I'm working on a Android project with Kotlin where we need to perform validations on dates both from the device and from our backend. So far we've been working with the Date class to represent dates, the SimpleDateFormat class to parse strings and format dates and the Calendar class to perform operations on dates such as getting the date from x days ago and stuff like that. I've come accross some resources that state that the correct way to work with dates is to use the java.time package (classes such as LocalDateTime, LocalTime, etc.). I'm interested in knowing exactly what should be the correct way to work with dates (from parsing to formatting) and if I need to take into account timezones. I've seen similar questions but none of them really summarizes what I'd like to know.
CodePudding user response:
The correct way of working
To work correctly with dates and times requires that you understand something about what dates and times are and how they behave in the real life of your users.
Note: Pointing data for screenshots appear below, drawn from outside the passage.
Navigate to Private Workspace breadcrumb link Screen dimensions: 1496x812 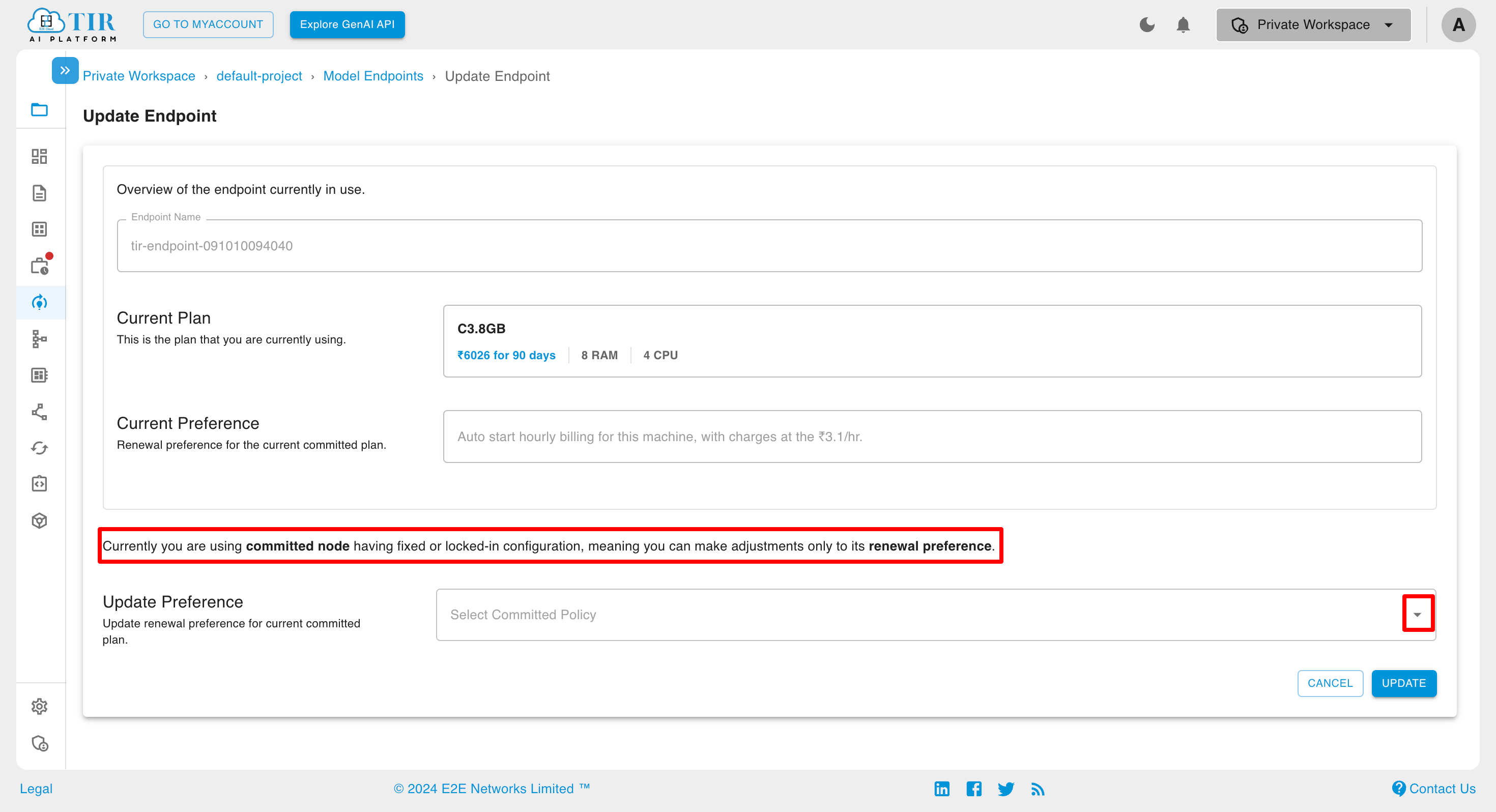tap(138, 75)
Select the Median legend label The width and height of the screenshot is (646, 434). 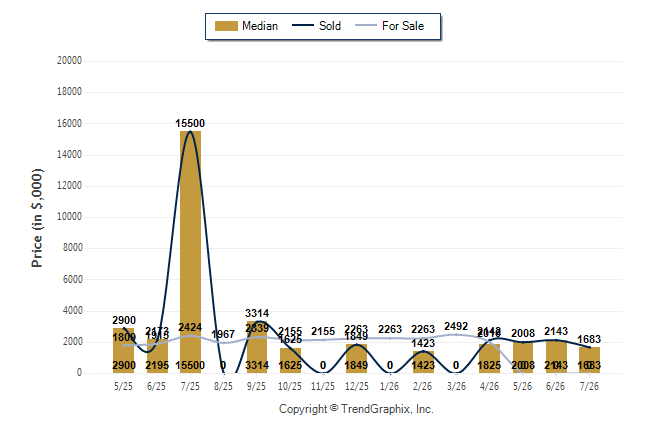(x=260, y=26)
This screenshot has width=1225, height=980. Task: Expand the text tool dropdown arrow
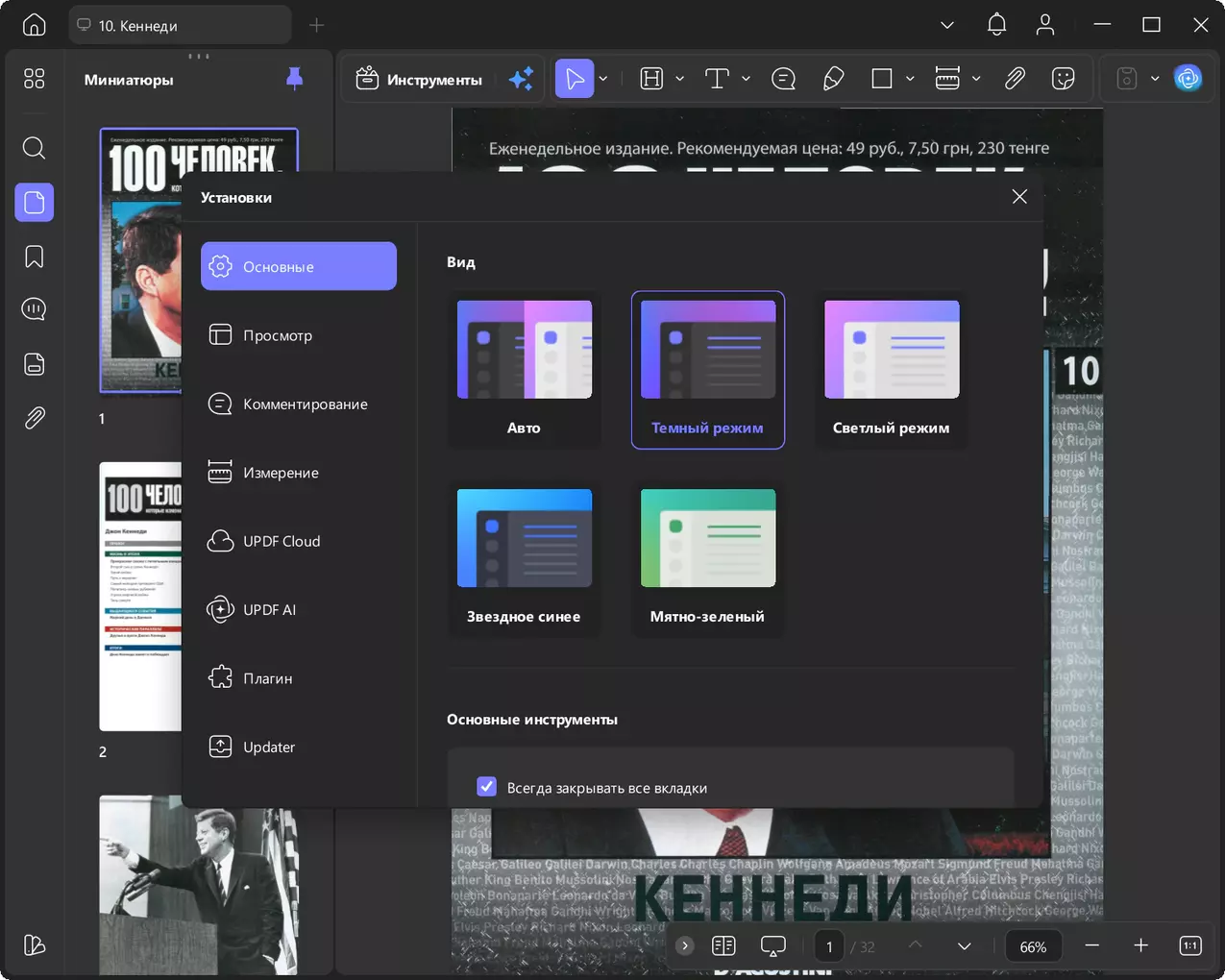(746, 79)
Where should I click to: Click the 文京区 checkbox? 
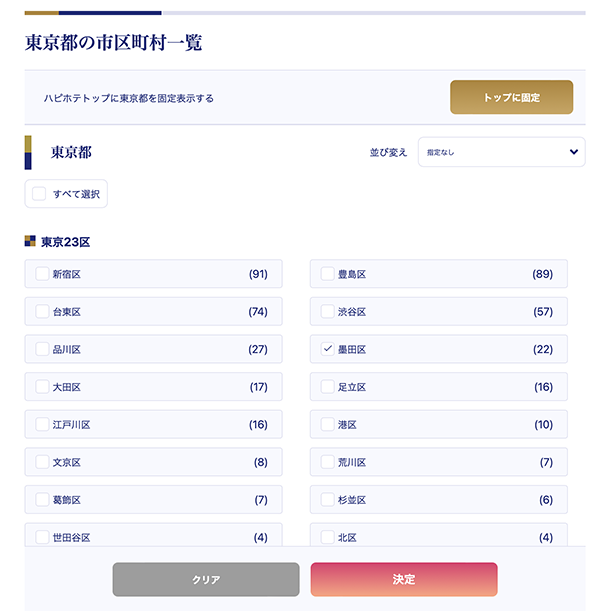point(42,463)
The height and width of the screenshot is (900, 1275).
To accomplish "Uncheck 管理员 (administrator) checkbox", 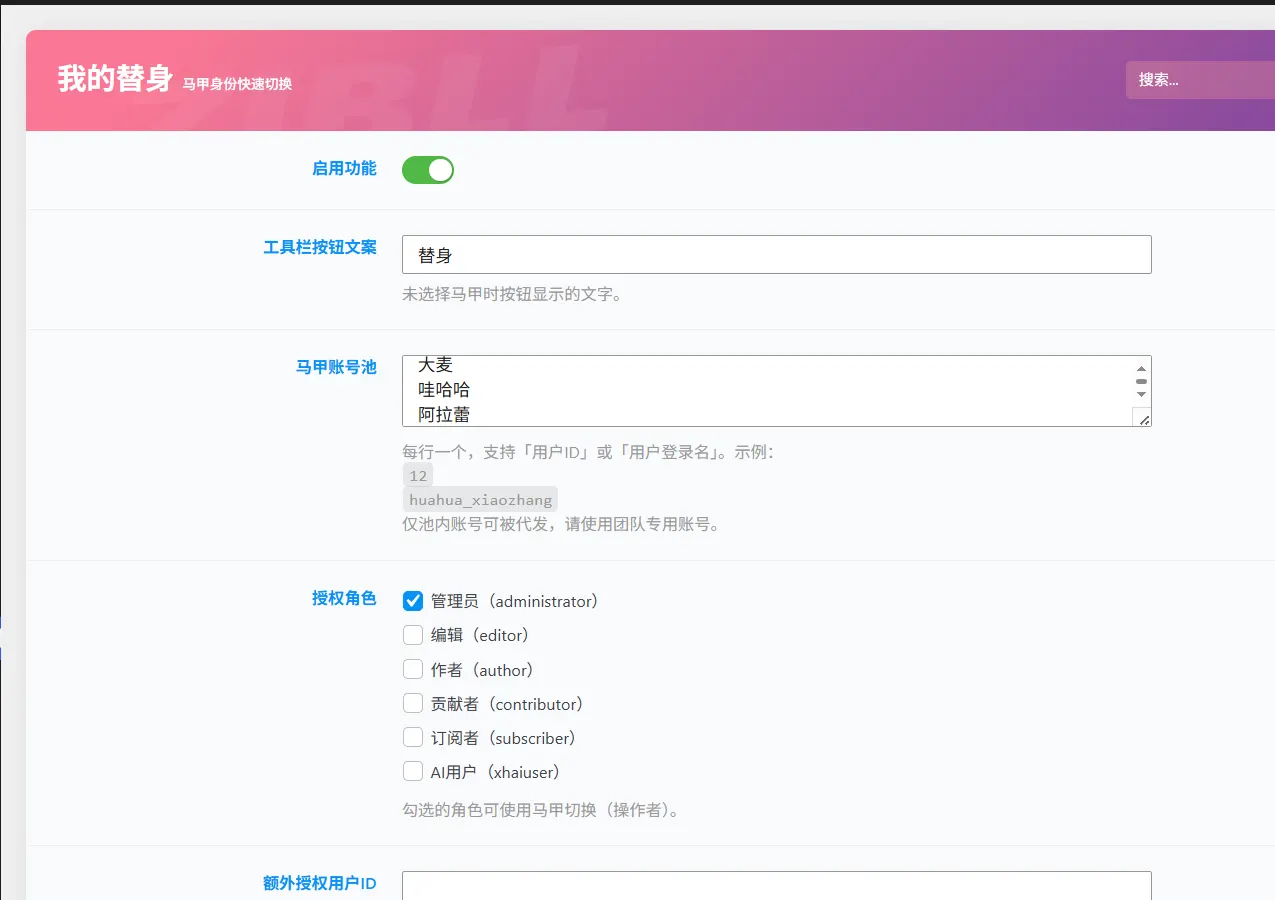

Working correctly is not about using this or the other library class. Depending on the work you do you will need to know about leap years, and/or the Julian, the Gregorian and the proleptic Gregorian calendar and/or many different solar and lunar calendar systems.
To work correctly with times there is hardly a way to avoid taking time zone into account. For an introduction to time zones I recommend the video that I link to at the bottom. It’s entertaining and explains the basics well.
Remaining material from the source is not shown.